Pour notre dossier sur les fans, on a demandé à des gens de nous raconter comment ils vivaient la chose.
Texte : Fanny
Illustration : Lola Félin
Texte : Fanny
Illustration : Lola Félin
Je n'ai jamais été à proprement parler "fan" d'une personnalité ou d'un groupe. C’est sans doute pour ça que je n'ai jamais rien à répondre à la question "Quel est ton groupe préféré". J'ai plutôt en tête un panthéon d'œuvres, d'auteurs, de groupes qui m'ont obsédée sur de courtes périodes. Il m'est cependant arrivé d'éprouver quelquefois un sentiment d'adoration irrationnel et démesuré, momentané, pour certaines œuvres et leurs auteurs. Mais ce qui me pétrifie alors, dans ma relation à l'artiste, c'est l'idée de la rencontre. La peur profonde d'approcher quelqu'un qui doit certainement se contre-foutre de ce que je peux penser de son travail.

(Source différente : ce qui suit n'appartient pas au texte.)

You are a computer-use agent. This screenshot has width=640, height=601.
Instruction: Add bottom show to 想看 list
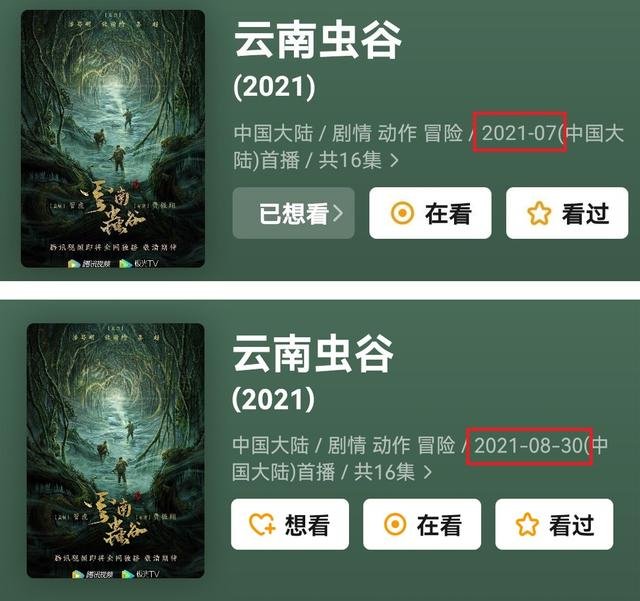click(290, 524)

J'avais dix-sept ans environ ce soir là, lorsque j'ai pris mon vélo pour me rendre dans la nuit au Lieu Unique. Une rencontre était organisée avec Anne Wiazemski autour de la sortie de son nouveau livre, Jeune fille. A l'époque, je ne connaissais pas sa carrière d'actrice, je n'avais pas encore vu La Chinoise. Mais j'avais été attirée par la teneur autobiographique du bouquin, qui raconte son entrée dans le monde du cinéma à l'occasion du tournage de Au hasard Balthazar de Robert Bresson. Elle était alors à peine majeure, le même âge que moi au moment de ma lecture. J'étais alors sensible aux livres qui pouvaient entrer en résonance avec tous ces questionnements sur ma propre condition de jeune fille, et celui-ci m'avait sincèrement remuée. Wiazemski y décrit cette étrange expérience qui l'a vue devenir très proche de Bresson, malgré cette différence d’âge. Le réalisateur noue alors une relation complexe avec elle, presque fusionnelle. Sur le tournage, il la fait dormir dans une chambre attenante à la sienne, de façon à l'avoir toujours près de lui. Il n'est jamais question de désir sexuel de sa part pour la jeune fille, mais plutôt d'une possessivité jalouse, entre celle du père et du démiurge. Paradoxalement, il n'hésite pas à la mettre dans des situations inconfortables lors du tournage de certaines séquences, conformément à ses habitudes de mise en scène qui visent à éprouver l'acteur pour saisir l'instant juste.